William Topaz McGonagall.
McGonagall was an actor and a poet, the worst poet in the English language, or indeed in any language.
McGonagall was a weaver in Dundee, when at the age of fifty-two discovered a talent that was to change his life. He wrote ‘The most startling incident in my life was the time I discovered myself to be a poet, which was in the year 1877’. His first poem was An Address to the Rev. George Gilfillan, a work that portrayed all the hallmarks of the McGonagall style. An extract reads as follows:
‘The first time I heard him speak,
‘Twas in the Kinnaird Hall
Lecturing on the Garibaldi movement,
As loud as he could bawl.
My blessing on his noble form,
And on his lofty head,
May all good angels guard him while living,
And hereafter when he’s dead.’
Gilfillan wrote in reply “Shakespeare never wrote anything like this.” The characteristics of the McGonagall style, which never varied, were contrived and outrageous rhymes, inaptness of poetic metaphor and disregard of the trappings of scansion and verse form.
McGonagall is particularly famous for his Tay Bridge poems. In 1877, an immense railway bridge was built across the Tay and McGonagall was impelled to write a poem in its honour. The lines follow the poet’s invariable style.

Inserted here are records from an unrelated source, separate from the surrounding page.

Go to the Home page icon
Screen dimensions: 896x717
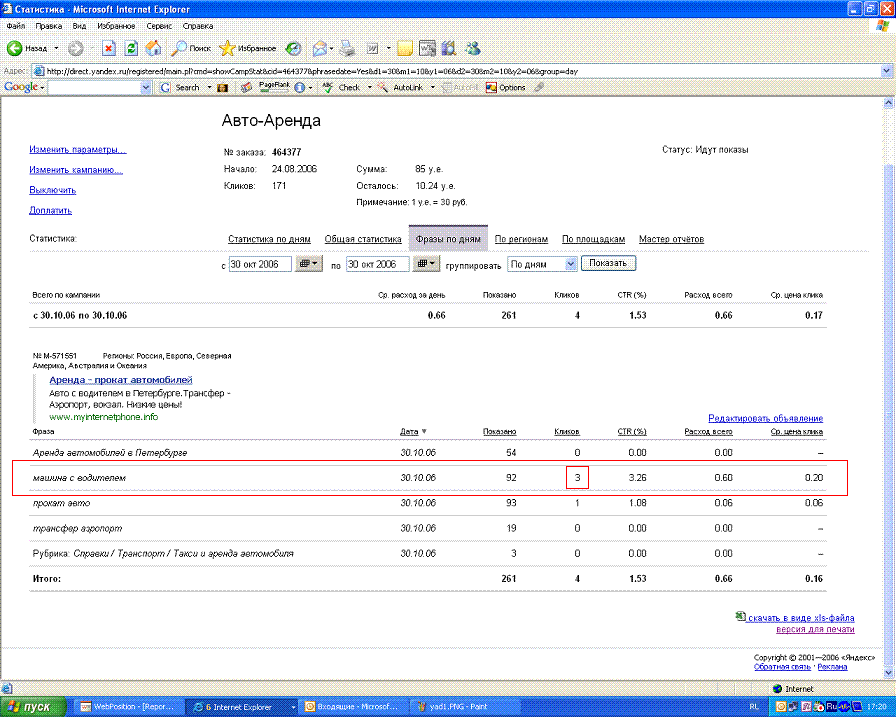click(153, 47)
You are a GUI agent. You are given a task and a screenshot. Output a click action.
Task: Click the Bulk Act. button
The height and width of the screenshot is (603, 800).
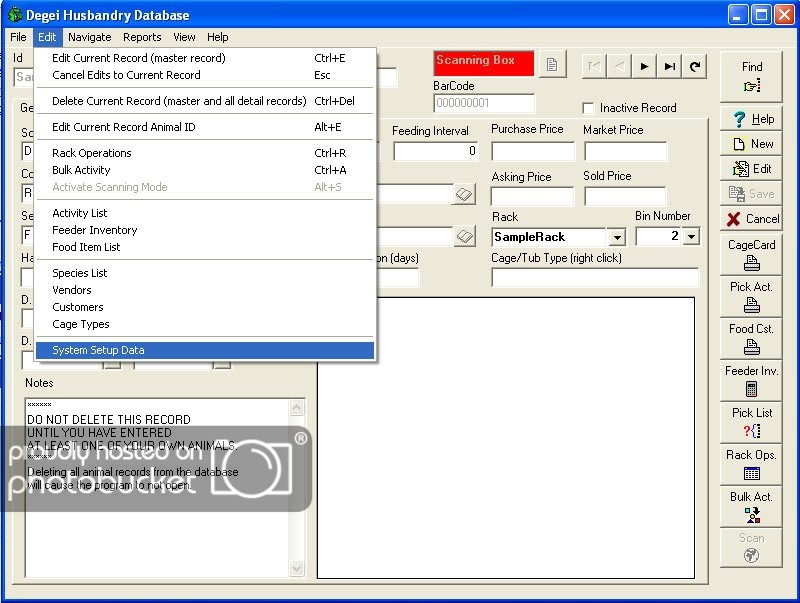click(752, 506)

‘Beautiful railway bridge of the silvery Tay
That has caused the Emperor of Brazil to leave
His home far away, incognito in his dress,
And view thee ere he pass along en route to Inverness.’

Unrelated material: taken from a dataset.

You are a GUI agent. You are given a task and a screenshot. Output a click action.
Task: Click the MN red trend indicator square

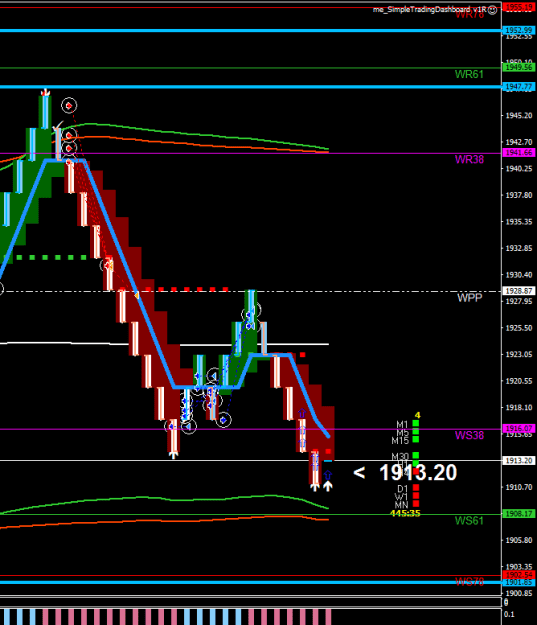coord(416,504)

In 1879, the bridge fell down in a storm and McGonagall penned another verse on the disaster.
‘Beautiful railway bridge of the Silv’ry Tay!
Alas! I am very sorry to say
That ninety lives have been taken away
On the last Sabbath day of 1879,
Which will be remember’d for a very long time….
And the cry rang out all round the town,
Good heavens! The Tay Bridge has blown down.’
McGonagall also had a career as an actor but earned little from this occupation. In fact, on some occasions, he was obliged to pay the theatre for the privilege of performing. He was finally dismissed form Mr Giles’ Theatre, Dundee, when, while playing the title role in Macbeth, he thought that the actor playing McDuff was trying to upstage him and so refused to die.
McGonagall’s best-paid piece of work was his Ode to Sunlight Soap, for which he was paid two guineas. The most poignant lines of this verse run:
‘You can use it with great pleasure and ease
Without wasting any elbow grease:
And when washing the most dirty clothes
The sweat won’t be dripping from your nose…
And I tell you once again without any joke
There’s no soap can surpass Sunlight Soap.’
McGonagall was so pleased with the generous commission paid by the manufacturers, that he wrote a verse of thanks ending with the lines:
‘And in conclusion, gentlemen, I thank ye
William McGonagall, Poet, 48 Step Row, Dundee.’
In 1892, after the death of the poet laureate Tennyson, McGonagall walked from his home to Balmoral, hoping to persuade Queen Victoria to appoint him as the next laureate. Unfortunately, Her Majesty was not in residence and McGonagall was obliged to walk home in disappointment.
McGonagall is buried in Greyfriars Kirk, [1 Greyfriars Place, Edinburgh EH1 2QQ], near to Greyfriars Bobby, and not as he wished in Westminster Abbey.